* begin *
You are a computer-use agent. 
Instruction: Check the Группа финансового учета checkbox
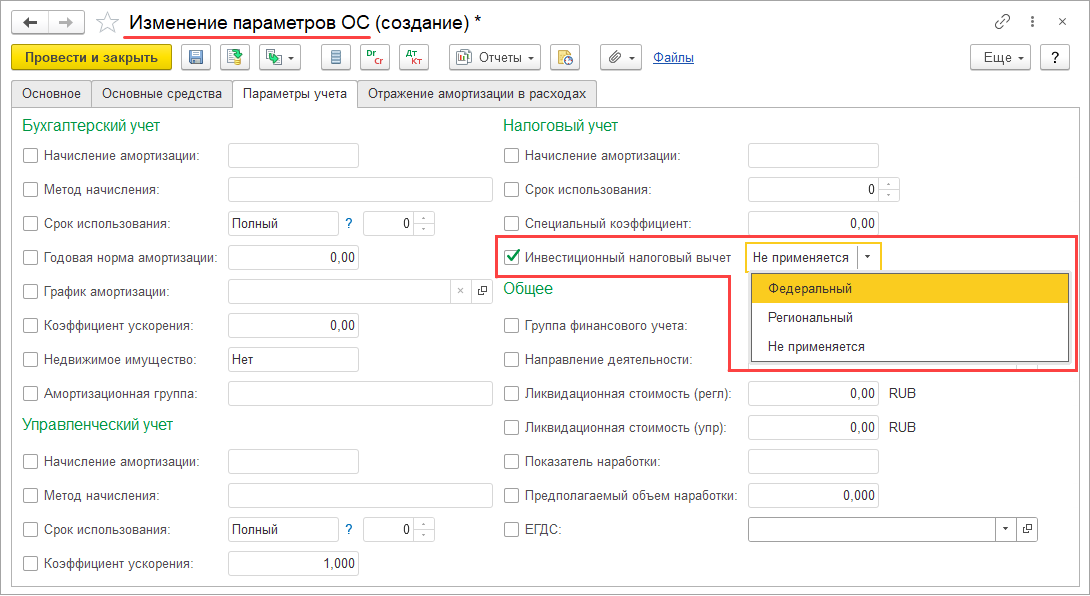tap(512, 325)
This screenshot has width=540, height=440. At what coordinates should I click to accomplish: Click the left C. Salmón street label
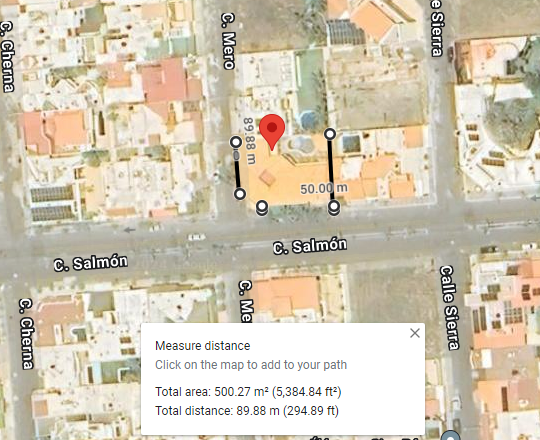point(91,263)

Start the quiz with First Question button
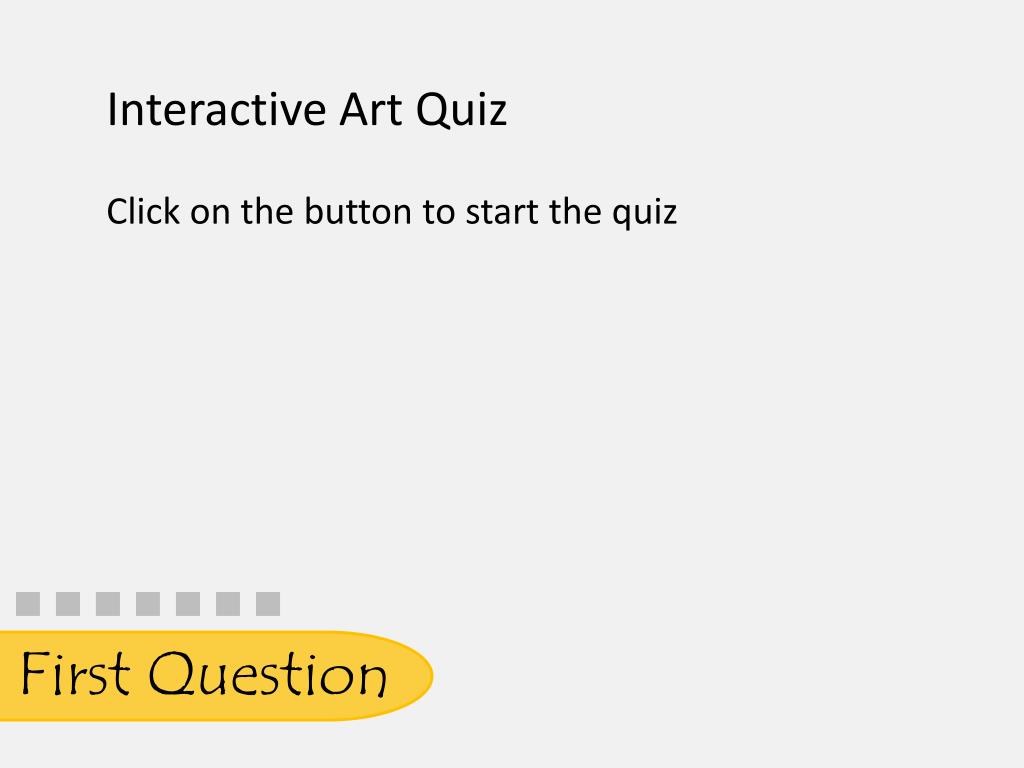tap(216, 676)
* end *
GIVEN PROBLEM
Format the lines above as a numbered list, skipping the blank line and leaving out the pictures.

THE ANSWER
1. You are a computer-use agent. 
2. Instruction: Check the Группа финансового учета checkbox
3. tap(512, 325)
4. This screenshot has width=540, height=440. At what coordinates should I click to accomplish: Click the left C. Salmón street label
5. point(91,263)
6. Start the quiz with First Question button
7. tap(216, 676)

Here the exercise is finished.